[start of DATA SHOWN]

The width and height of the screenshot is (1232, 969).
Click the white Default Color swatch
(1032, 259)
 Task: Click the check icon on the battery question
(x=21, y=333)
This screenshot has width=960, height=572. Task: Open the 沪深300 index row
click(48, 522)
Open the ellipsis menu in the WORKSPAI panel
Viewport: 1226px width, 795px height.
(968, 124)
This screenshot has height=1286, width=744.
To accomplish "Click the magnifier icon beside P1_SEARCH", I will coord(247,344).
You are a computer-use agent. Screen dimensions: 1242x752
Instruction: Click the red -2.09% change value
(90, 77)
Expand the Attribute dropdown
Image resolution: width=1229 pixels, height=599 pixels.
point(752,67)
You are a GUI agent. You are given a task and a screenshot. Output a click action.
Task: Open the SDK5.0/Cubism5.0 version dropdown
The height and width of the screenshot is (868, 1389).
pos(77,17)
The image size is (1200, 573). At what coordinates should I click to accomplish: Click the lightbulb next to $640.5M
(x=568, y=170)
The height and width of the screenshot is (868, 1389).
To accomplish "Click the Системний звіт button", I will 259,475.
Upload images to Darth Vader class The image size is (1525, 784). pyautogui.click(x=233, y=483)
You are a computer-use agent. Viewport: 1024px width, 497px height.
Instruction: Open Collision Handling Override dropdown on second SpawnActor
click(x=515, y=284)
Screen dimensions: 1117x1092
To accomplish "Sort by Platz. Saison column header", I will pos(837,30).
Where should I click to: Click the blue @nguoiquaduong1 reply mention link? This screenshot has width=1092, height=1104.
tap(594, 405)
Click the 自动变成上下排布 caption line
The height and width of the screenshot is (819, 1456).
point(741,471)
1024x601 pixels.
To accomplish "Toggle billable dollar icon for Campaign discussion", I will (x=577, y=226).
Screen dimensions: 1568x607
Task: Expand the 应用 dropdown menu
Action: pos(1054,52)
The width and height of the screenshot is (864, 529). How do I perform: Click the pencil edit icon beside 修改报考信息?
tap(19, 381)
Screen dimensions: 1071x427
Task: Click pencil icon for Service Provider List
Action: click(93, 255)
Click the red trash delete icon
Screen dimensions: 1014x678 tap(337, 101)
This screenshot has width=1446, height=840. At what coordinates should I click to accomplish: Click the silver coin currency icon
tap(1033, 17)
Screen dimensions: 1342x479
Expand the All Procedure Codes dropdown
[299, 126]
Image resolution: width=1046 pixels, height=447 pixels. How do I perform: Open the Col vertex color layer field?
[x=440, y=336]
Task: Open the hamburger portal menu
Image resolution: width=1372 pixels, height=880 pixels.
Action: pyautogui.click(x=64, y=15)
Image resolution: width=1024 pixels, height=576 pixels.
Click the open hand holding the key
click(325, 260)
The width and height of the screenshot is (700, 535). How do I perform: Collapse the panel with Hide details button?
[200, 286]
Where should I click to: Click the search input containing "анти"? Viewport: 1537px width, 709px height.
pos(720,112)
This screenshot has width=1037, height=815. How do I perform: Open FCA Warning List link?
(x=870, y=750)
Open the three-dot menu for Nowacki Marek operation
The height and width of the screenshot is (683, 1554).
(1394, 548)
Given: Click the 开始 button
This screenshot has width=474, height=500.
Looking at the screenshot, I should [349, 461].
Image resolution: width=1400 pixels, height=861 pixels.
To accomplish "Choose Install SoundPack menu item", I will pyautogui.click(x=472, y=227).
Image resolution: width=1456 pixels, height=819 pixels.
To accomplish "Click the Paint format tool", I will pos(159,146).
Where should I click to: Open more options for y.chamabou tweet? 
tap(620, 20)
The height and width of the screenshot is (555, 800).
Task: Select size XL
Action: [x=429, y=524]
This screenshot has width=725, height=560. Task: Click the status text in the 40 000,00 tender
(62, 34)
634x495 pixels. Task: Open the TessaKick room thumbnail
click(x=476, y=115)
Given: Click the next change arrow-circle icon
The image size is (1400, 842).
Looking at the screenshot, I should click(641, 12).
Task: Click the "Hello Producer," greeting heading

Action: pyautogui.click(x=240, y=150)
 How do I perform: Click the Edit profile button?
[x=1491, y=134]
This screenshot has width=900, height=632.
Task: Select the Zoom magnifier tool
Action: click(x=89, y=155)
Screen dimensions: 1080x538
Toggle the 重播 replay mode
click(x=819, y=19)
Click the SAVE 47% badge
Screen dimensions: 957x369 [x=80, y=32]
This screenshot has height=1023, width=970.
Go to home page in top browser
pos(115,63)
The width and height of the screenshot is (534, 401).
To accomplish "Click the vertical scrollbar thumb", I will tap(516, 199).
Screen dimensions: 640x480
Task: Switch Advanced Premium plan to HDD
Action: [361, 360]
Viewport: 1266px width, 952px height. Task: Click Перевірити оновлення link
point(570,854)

[end of DATA SHOWN]

Can you swap "The image size is" for "The screenshot size is" wherever it occurs in these lines and give them back with nothing else changed?

The width and height of the screenshot is (1232, 969).
Click the white Default Color swatch
(1032, 259)
 Task: Click the check icon on the battery question
(x=21, y=333)
This screenshot has width=960, height=572. Task: Open the 沪深300 index row
click(48, 522)
Open the ellipsis menu in the WORKSPAI panel
Viewport: 1226px width, 795px height.
(968, 124)
This screenshot has height=1286, width=744.
To accomplish "Click the magnifier icon beside P1_SEARCH", I will coord(247,344).
You are a computer-use agent. Screen dimensions: 1242x752
Instruction: Click the red -2.09% change value
(90, 77)
Expand the Attribute dropdown
Image resolution: width=1229 pixels, height=599 pixels.
point(752,67)
You are a GUI agent. You are given a task and a screenshot. Output a click action.
Task: Open the SDK5.0/Cubism5.0 version dropdown
The height and width of the screenshot is (868, 1389).
pos(77,17)
The screenshot size is (1200, 573). At what coordinates should I click to accomplish: Click the lightbulb next to $640.5M
(x=568, y=170)
The height and width of the screenshot is (868, 1389).
To accomplish "Click the Системний звіт button", I will 259,475.
Upload images to Darth Vader class The screenshot size is (1525, 784). pyautogui.click(x=233, y=483)
You are a computer-use agent. Viewport: 1024px width, 497px height.
Instruction: Open Collision Handling Override dropdown on second SpawnActor
click(x=515, y=284)
Screen dimensions: 1117x1092
To accomplish "Sort by Platz. Saison column header", I will pos(837,30).
Where should I click to: Click the blue @nguoiquaduong1 reply mention link? This screenshot has width=1092, height=1104.
tap(594, 405)
Click the 自动变成上下排布 caption line
The height and width of the screenshot is (819, 1456).
point(741,471)
1024x601 pixels.
To accomplish "Toggle billable dollar icon for Campaign discussion", I will (x=577, y=226).
Screen dimensions: 1568x607
Task: Expand the 应用 dropdown menu
Action: pos(1054,52)
The width and height of the screenshot is (864, 529). How do I perform: Click the pencil edit icon beside 修改报考信息?
tap(19, 381)
Screen dimensions: 1071x427
Task: Click pencil icon for Service Provider List
Action: click(93, 255)
Click the red trash delete icon
Screen dimensions: 1014x678 tap(337, 101)
This screenshot has width=1446, height=840. At what coordinates should I click to accomplish: Click the silver coin currency icon
tap(1033, 17)
Screen dimensions: 1342x479
Expand the All Procedure Codes dropdown
[299, 126]
Image resolution: width=1046 pixels, height=447 pixels. How do I perform: Open the Col vertex color layer field?
[x=440, y=336]
Task: Open the hamburger portal menu
Image resolution: width=1372 pixels, height=880 pixels.
Action: pyautogui.click(x=64, y=15)
Image resolution: width=1024 pixels, height=576 pixels.
Click the open hand holding the key
click(325, 260)
The width and height of the screenshot is (700, 535). How do I perform: Collapse the panel with Hide details button?
[200, 286]
Where should I click to: Click the search input containing "анти"? Viewport: 1537px width, 709px height.
pos(720,112)
This screenshot has width=1037, height=815. How do I perform: Open FCA Warning List link?
(x=870, y=750)
Open the three-dot menu for Nowacki Marek operation
The height and width of the screenshot is (683, 1554).
(1394, 548)
Given: Click the 开始 button
This screenshot has width=474, height=500.
Looking at the screenshot, I should [349, 461].
Image resolution: width=1400 pixels, height=861 pixels.
To accomplish "Choose Install SoundPack menu item", I will pyautogui.click(x=472, y=227).
Image resolution: width=1456 pixels, height=819 pixels.
To accomplish "Click the Paint format tool", I will pos(159,146).
Where should I click to: Open more options for y.chamabou tweet? 
tap(620, 20)
The height and width of the screenshot is (555, 800).
Task: Select size XL
Action: [x=429, y=524]
This screenshot has width=725, height=560. Task: Click the status text in the 40 000,00 tender
(62, 34)
634x495 pixels. Task: Open the TessaKick room thumbnail
click(x=476, y=115)
Given: Click the next change arrow-circle icon
The screenshot size is (1400, 842).
Looking at the screenshot, I should click(641, 12).
Task: Click the "Hello Producer," greeting heading

Action: pyautogui.click(x=240, y=150)
 How do I perform: Click the Edit profile button?
[x=1491, y=134]
This screenshot has width=900, height=632.
Task: Select the Zoom magnifier tool
Action: click(x=89, y=155)
Screen dimensions: 1080x538
Toggle the 重播 replay mode
click(x=819, y=19)
Click the SAVE 47% badge
Screen dimensions: 957x369 [x=80, y=32]
This screenshot has height=1023, width=970.
Go to home page in top browser
pos(115,63)
The width and height of the screenshot is (534, 401).
To accomplish "Click the vertical scrollbar thumb", I will tap(516, 199).
Screen dimensions: 640x480
Task: Switch Advanced Premium plan to HDD
Action: [361, 360]
Viewport: 1266px width, 952px height. Task: Click Перевірити оновлення link
point(570,854)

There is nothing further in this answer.